Wednesday, 9 February 2022

Select Committee on Finance, Public Expenditure and Reform, and Taoiseach

Estimates for Public Services 2022
Vote 1 - President's Establishment (Revised)
Vote 2 - Taoiseach (Revised)
Vote 3 - Attorney General (Revised)
Vote 5 - Director of Public Prosecutions (Revised)
Vote 6 - Chief State Solicitor's Office (Revised)

Photo of Peadar TóibínPeadar Tóibín (Meath West, Aontú) | Oireachtas source

The majority of the people in the North of Ireland voted for the Good Friday Agreement. Most polls show that a majority of people of the North support the protocol or could live with the protocol. The DUP is a minority party and unionism is now a minority political view in the North. I believe the DUP has put itself in a strategic cul-de-sac at the moment. At every juncture of Brexit, it has misstepped. It now finds itself in the past ten days pulling down Stormont, playing its trump card, which is its last card. The British response yesterday was just to say it would implement the Irish language Act. I do not believe the Irish language Act should be politicised in anyway in this entire process. It was interesting that in a debate in Westminster yesterday, Ian Paisley Jnr. basically said the Tories had no real interest in the North. He said they were an English nationalist party, more interested in the red wall than in the border on the Irish Sea. The DUP has created this situation.

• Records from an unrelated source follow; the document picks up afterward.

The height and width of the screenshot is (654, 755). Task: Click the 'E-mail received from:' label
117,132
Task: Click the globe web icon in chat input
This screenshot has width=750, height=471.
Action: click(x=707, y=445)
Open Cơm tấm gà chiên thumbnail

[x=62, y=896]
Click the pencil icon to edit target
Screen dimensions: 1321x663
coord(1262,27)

I welcome that the Taoiseach said that no party should pull down Stormont on the basis of its own political agenda. I fully agree with that. If we allow Stormont to be pulled down by one single party in the future, is that not a recipe for dysfunction? It is actually undemocratic because there is a majority in favour of the Irish language Act in Stormont. There is a majority in favour of the protocol in Stormont. Do we not now need Stormont to be reformed? The rules of the institution itself need to move beyond where Stormont is at the moment. Even if there is an election in May, there is a serious likelihood that the DUP will not participate in the Executive. We cannot put ourselves into a two- or three-year hiatus when 44,000 people are on waiting lists for houses in the North, 250,000 people are in poverty and another 250,000 people are waiting for hospital beds for more than a year. Surely the Irish and British Governments now have a responsibility to rewrite the rules of Stormont.